10. Ceza Dairesi 2019/3592 E. , 2019/9224 K.
"İçtihat Metni"Mahkeme : BAKIRKÖY 41. Asliye Ceza Mahkemesi
Suç : Kullanmak için uyuşturucu madde bulundurma
Hüküm : Tedavi ve denetimli serbestlik serbestlik tedbirine uyulmaması üzerine mahkûmiyet
Dosya incelendi.
GEREĞİ GÖRÜŞÜLÜP DÜŞÜNÜLDÜ :
6545 sayılı Kanunun 68. maddesi ile TCK’nın 191. maddesinde yapılan değişikliklerin yürürlüğe girdiği 28/06/2014 tarihinden önce işlenen kullanmak için uyuşturucu madde bulundurma suçlarından dolayı verilen tedavi ve denetimli serbestlik tedbiri kararının infazı amacıyla gönderilen uyarılı ilk başvuru davetiyesinin tebliğine istinaden yükümlünün 18.07.2014 tarihinde ilk çağrı yazısını tebliğ alarak aynı gün tedbirin infazına başladığı, 15.08.2014 tarihli görüşmeye katılmayarak ihlalde bulunduğu, 18.08.2014 tarihli hastane görüşmesine gitmeyerek ihlalde bulunduğu, 19.08.2014 tarihinde uyarı kararı alındığı, uyarı kararının 05.09.2014 tarihinde yükümlüye tebliğ edildiği, uyarının tebliğine rağmen denetime gelmeyen yükümlü hakkında 11.11.2014 tarihinde dosyasının kapatılarak mahkemesine iadesi kararı alındığı anlaşıldığından, tebliğnamede yer alan bu yöndeki bozma düşüncesine iştirak edilmemiştir.

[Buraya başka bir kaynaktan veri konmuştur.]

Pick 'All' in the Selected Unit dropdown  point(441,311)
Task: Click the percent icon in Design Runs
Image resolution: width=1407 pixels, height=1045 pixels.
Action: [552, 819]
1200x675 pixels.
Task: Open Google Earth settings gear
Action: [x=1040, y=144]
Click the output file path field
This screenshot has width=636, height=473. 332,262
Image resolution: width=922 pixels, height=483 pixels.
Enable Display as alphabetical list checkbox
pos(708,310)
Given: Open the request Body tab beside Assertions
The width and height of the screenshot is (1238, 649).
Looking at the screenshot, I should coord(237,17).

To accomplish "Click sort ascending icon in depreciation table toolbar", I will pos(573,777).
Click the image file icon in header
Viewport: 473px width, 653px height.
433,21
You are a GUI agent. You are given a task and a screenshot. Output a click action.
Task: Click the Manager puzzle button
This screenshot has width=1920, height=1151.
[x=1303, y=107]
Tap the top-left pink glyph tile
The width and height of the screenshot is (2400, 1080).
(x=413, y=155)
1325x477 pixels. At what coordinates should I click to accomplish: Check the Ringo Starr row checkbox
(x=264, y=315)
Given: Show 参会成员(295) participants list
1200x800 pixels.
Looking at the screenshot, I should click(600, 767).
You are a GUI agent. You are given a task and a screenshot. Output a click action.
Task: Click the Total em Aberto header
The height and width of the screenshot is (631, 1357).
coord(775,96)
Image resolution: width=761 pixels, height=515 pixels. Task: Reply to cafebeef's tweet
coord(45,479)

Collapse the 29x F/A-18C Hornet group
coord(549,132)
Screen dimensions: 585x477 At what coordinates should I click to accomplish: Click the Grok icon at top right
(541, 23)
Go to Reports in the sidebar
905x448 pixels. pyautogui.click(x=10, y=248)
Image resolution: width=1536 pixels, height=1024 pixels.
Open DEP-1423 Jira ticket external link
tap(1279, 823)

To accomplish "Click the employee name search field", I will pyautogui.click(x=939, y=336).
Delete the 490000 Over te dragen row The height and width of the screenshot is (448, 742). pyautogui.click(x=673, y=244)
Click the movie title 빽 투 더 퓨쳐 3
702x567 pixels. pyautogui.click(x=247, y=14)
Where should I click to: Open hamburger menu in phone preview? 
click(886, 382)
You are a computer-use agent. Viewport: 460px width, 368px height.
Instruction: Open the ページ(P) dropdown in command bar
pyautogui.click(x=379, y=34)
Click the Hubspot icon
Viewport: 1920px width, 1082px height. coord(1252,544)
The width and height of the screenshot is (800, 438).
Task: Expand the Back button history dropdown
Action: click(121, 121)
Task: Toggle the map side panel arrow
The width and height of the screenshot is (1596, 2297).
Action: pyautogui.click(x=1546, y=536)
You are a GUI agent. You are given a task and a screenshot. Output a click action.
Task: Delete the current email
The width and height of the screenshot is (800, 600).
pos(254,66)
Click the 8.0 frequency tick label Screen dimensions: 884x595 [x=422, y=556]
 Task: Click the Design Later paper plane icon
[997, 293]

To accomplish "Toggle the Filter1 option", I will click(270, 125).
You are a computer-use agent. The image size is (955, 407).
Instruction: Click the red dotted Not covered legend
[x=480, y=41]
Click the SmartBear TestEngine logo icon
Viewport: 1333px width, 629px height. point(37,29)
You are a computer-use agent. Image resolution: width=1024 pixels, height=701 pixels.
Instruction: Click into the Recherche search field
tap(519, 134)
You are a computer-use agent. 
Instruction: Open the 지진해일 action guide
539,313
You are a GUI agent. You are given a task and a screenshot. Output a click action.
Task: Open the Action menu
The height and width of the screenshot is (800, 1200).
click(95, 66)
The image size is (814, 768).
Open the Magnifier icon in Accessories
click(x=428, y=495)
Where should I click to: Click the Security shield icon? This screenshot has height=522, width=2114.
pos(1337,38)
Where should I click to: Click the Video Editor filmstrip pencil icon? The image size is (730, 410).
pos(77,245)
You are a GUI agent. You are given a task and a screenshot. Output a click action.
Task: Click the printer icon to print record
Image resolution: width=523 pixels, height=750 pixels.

Adli sicil kayıtları ve UYAP üzerinden yapılan araştırmada, sanık hakkında, bu suç tarihinden önce, aynı suçtan dolayı açılmış başka bir dava nedeniyle verilip kesinleşmiş ve suç tarihinde infaz edilmekte olan herhangi bir tedavi ve/veya denetimli serbestlik tedbirinin bulunmadığı anlaşıldığından, hükümden önce 28.06.2014 tarihli Resmi Gazete"de yayımlanarak yürürlüğe giren 6545 sayılı Kanunun 68. maddesi ile değiştirilen TCK"nın 191. maddesinin 5. fıkrasının sanık lehine uygulanma şartlarının bulunmaması nedeniyle, bu suçtan dolayı ilk olarak doğrudan tedavi ve denetimli serbestlik tedbiri uygulanan ve bu tedbirin infazı sırasında yükümlülüklerini ihlal eden sanık hakkında yargılamaya devam olunarak hüküm kurulmuş olması, 6545 sayılı Kanunun 85. maddesi ile 5320 sayılı Kanuna eklenen geçici 7. maddenin 3. fıkrasına uygun olduğundan, bu husus dikkate alınarak yapılan incelemede;
Yargılama sürecindeki işlemlerin kanuna uygun olarak yapıldığı, aşamalarda ileri sürülen iddia ve savunmaların toplanan tüm delillerle birlikte gerekçeli kararda gösterilip tartışıldığı, vicdanî kanının dosya içindeki belge ve bilgilerle uyumlu olarak kesin verilere dayandırıldığı, eylemin sanık tarafından gerçekleştirildiğinin saptandığı, eyleme uyan suç tipi ile yaptırımların doğru biçimde belirlendiği anlaşıldığından; sanığın yerinde görülmeyen temyiz itirazlarının reddiyle, hükmün ONANMASINA, 27/12/2019 tarihinde oybirliğiyle karar verildi.